União de Maricá apresentou a alegoria “Ogum e a forja do metal”, do enredo “Berenguendéns e Balagandãs”, e confirma desfile como 6ª no sábado da Série Ouro.
A União de Maricá revelou, na tarde desta segunda-feira (2), sua segunda alegoria para o Carnaval 2026. Intitulado “Ogum e a forja do metal”, o carro integra o enredo “Berenguendéns e Balagandãs”, desenvolvido pelo carnavalesco Leandro Vieira. Dessa forma, a alegoria encerra um dos setores do desfile que a escola levará à Marquês de Sapucaí, pela Série Ouro.
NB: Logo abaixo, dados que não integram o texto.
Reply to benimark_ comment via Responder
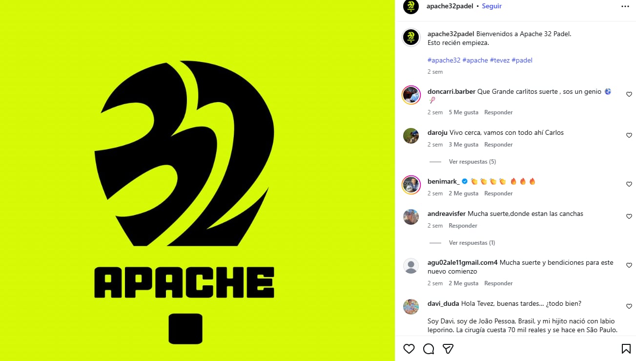636x361 pixels. pos(498,193)
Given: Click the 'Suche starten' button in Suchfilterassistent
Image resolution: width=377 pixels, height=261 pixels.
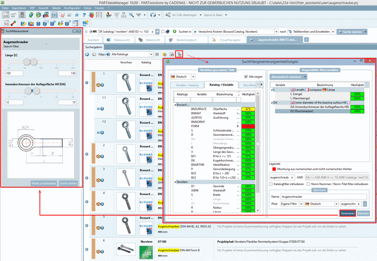Looking at the screenshot, I should pos(69,183).
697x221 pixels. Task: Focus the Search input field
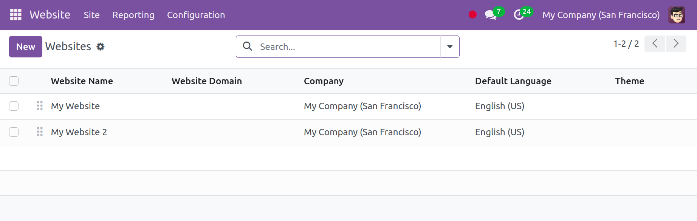[348, 46]
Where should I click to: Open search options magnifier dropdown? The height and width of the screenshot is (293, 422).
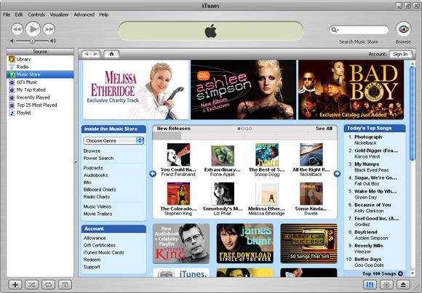tap(335, 30)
O carro faz referência direta ao imaginário do orixá Ogum na simbologia dos balangandãs, joias de tradição afro-brasileira ligadas à fé, proteção e identidade. Conhecido como “deus-ferreiro” e “senhor da forja”, Ogum aparece como símbolo do saber africano na manipulação dos metais. Assim, a escola conecta o conhecimento ancestral à construção dos berloques que compõem as tradicionais pencas.
Leandro Vieira explica o conceito
Leandro Vieira afirma que Ogum encerra o setor para exaltar o saber ancestral que transforma o metal em símbolo e proteção. Segundo ele, Ogum representa trabalho, tecnologia e conhecimento, em diálogo com a criação dos balangandãs. Portanto, a alegoria reforça a dimensão votiva do enredo e sua ligação com a ancestralidade.
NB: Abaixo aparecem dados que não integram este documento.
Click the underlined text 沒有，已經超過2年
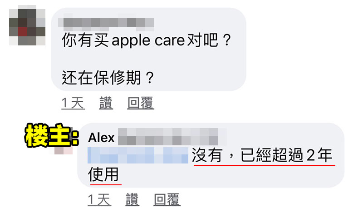Screen dimensions: 363x208 262,155
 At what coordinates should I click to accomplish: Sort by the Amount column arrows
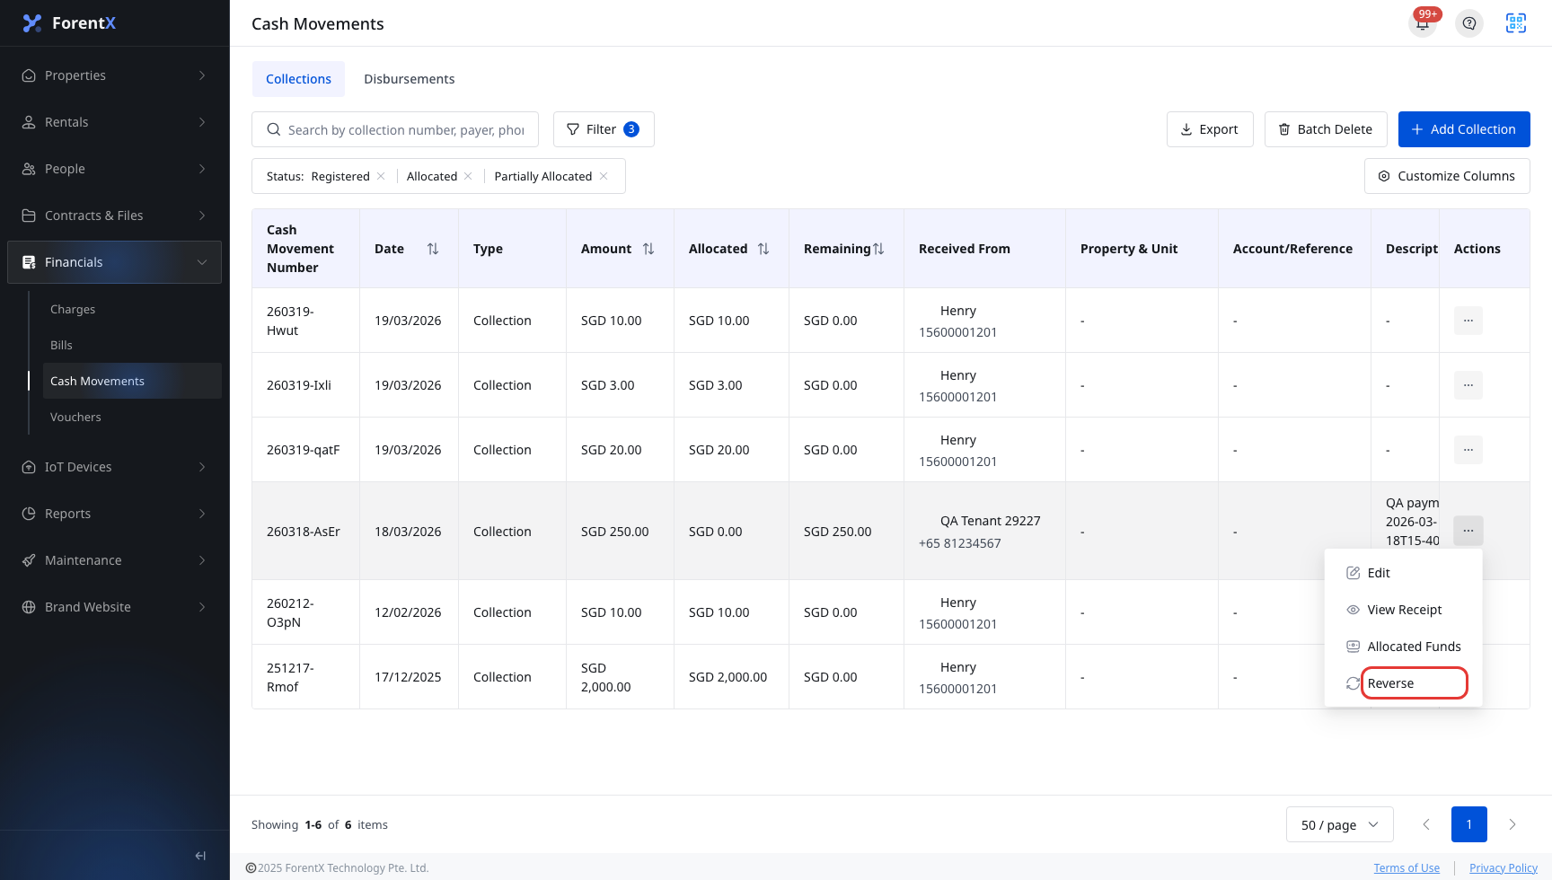pyautogui.click(x=648, y=249)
“Ao trazer Ogum para o encerrar esse setor, a gente está exaltando o saber ancestral africano que transforma o metal em símbolo, em proteção e em identidade. Ogum é trabalho, é tecnologia, é conhecimento, e tudo isso dialoga diretamente com a construção dos balangandãs.”
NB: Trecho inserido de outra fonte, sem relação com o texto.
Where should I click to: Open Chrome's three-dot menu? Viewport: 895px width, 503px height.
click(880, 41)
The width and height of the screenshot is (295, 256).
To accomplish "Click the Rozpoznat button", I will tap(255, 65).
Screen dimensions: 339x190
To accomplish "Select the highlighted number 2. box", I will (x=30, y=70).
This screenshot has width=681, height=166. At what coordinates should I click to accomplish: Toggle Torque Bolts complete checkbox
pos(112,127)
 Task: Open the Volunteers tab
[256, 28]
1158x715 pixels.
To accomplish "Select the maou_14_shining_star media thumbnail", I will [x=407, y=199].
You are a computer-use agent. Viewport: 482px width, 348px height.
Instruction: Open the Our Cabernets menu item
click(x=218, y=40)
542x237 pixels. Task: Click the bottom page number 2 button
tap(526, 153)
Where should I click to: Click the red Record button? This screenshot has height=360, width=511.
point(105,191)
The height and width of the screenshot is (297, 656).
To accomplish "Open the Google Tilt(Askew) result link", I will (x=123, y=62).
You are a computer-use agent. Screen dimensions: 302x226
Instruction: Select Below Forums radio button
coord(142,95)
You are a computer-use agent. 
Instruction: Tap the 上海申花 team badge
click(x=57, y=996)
Visual metálico e elementos do carro
De acordo com o carnavalesco, a alegoria terá visual predominantemente metálico, com ferro e prata orientando a estética do conjunto. Os materiais aparecem na estrutura e nos adornos cenográficos, além de elementos espalhados pelo carro. Dessa maneira, a escola reforça o metal como núcleo simbólico da composição.
Entre os destaques, estão os cães que “puxam” o carro, animal associado a Ogum no imaginário religioso afro-brasileiro. A alegoria também reúne atabaques e elementos decorativos tingidos em tons metálicos e prateados. No centro, Ogum surge como um guerreiro retinto, com armadura prateada.
“Essa alegoria traduz visualmente a ideia do balangandã como joia-amuleto. Os instrumentos de Ogum, feitos de ferro e prata, dialogam diretamente com o design dessas pencas, que sempre carregaram devoção, resistência e estratégia de sobrevivência.”
Ordem do desfile
A União de Maricá será a sexta escola a desfilar no sábado (14) pela Série Ouro, na Marquês de Sapucaí. Assim, a escola avança na preparação para apresentar “Berenguendéns e Balagandãs” com um setor encerrado sob o signo de Ogum e da forja.